DATA PROVIDED:
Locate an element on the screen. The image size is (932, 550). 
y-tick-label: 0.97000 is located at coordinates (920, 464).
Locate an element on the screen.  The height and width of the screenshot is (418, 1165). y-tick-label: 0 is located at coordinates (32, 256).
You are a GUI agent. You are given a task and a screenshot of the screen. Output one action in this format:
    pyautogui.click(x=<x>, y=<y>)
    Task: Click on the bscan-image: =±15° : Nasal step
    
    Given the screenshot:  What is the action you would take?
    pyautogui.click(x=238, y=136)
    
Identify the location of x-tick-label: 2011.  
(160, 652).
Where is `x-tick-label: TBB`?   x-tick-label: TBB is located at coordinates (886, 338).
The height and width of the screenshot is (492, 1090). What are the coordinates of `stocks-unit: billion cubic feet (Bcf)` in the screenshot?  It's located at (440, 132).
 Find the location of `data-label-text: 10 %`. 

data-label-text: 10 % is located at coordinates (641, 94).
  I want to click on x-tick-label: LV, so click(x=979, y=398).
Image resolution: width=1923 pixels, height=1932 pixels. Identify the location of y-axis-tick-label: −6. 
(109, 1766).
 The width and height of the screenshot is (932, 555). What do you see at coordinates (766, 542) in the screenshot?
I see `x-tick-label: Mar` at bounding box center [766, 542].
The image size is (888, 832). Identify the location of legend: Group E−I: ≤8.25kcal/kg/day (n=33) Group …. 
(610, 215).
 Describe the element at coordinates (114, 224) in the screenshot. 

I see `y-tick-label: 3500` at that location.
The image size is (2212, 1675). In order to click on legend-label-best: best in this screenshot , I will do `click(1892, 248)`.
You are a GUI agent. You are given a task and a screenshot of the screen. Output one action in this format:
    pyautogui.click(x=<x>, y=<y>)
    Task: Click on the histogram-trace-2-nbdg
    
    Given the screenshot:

WHAT TO DO:
Transcribe the stretch of rows above from the line that contains "Describe the element" through the line that contains "The image size is (2212, 1675).", reproducing every line exactly, both ends included.

WRITTEN RESPONSE:
 Describe the element at coordinates (114, 224) in the screenshot. 

I see `y-tick-label: 3500` at that location.
The image size is (2212, 1675). In order to click on legend-label-best: best in this screenshot , I will do `click(1892, 248)`.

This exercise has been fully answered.